Etienne de Silhouette (1709-1769), a French Minister of Finance who cut black profiles as a hobby, is credited with leanding his name to the silhouette medium. Such artists were originally called "profile miniaturists" and their work called "profile miniatures" or "shades." From about 1790 on, silhouettes provided likenesses of family members at a cost much lower than that of painted miniatures. Princess Elizabeth, daughter of King George III, was a skilled amateur silhouettist. These artists cut the amazingly accurate profile of a subject in just a few minutes, with some artists adding gold accents and coloured paints to give their work more visual interest. The typical cost of a silhouette ranged from a shilling to a guinea or more. Before long, every town of any size, and especially resort and spa towns, had at least one resident silhouettist.

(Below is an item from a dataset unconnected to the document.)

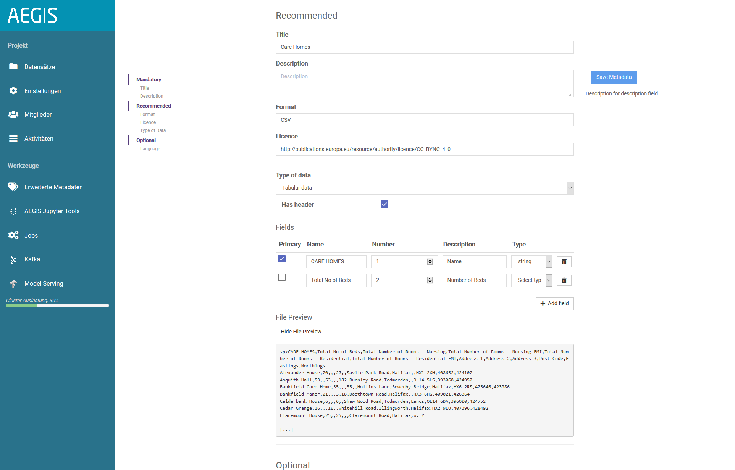Uncheck primary for CARE HOMES field
Screen dimensions: 735x470
pos(282,259)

A decline in the quality of silhouettes began in the 1820's, when unskilled persons took up the lucrative trade. Later, commercial photography began to threaten the medium. In 1854, Parisian Andre Disderi patented a multi-lensed camera producing eight small likenesses upon one large glass negative. The contact print was cut, the portraits trimmed and then mounted on cards two and a half by four inches in size. As this was the usual size for a visiting card, the new photos were called "cartes de visite." The new craze reached England in 1861, when J.E. Mayall took carte de visite portraits of the Royal Family. Soon, photographers studios opened in every town, with prices ranging from a guinea for a dozen prints in London to half a guinea in provincial towns.
In 1861, 168 portrait studios existed in London, with 27 in Regent Street alone. By 1866, the number of London photographers had reached 284. Disderi himself opened two studios in London, one in Brooke Street, off Hanover Square, the other in Hedeford Lodge, Old Brompton. During the 1860's, Horatio Nelson King, a photographer in Bath, reportedly sold between sixty and seventy thousand cards in a single year!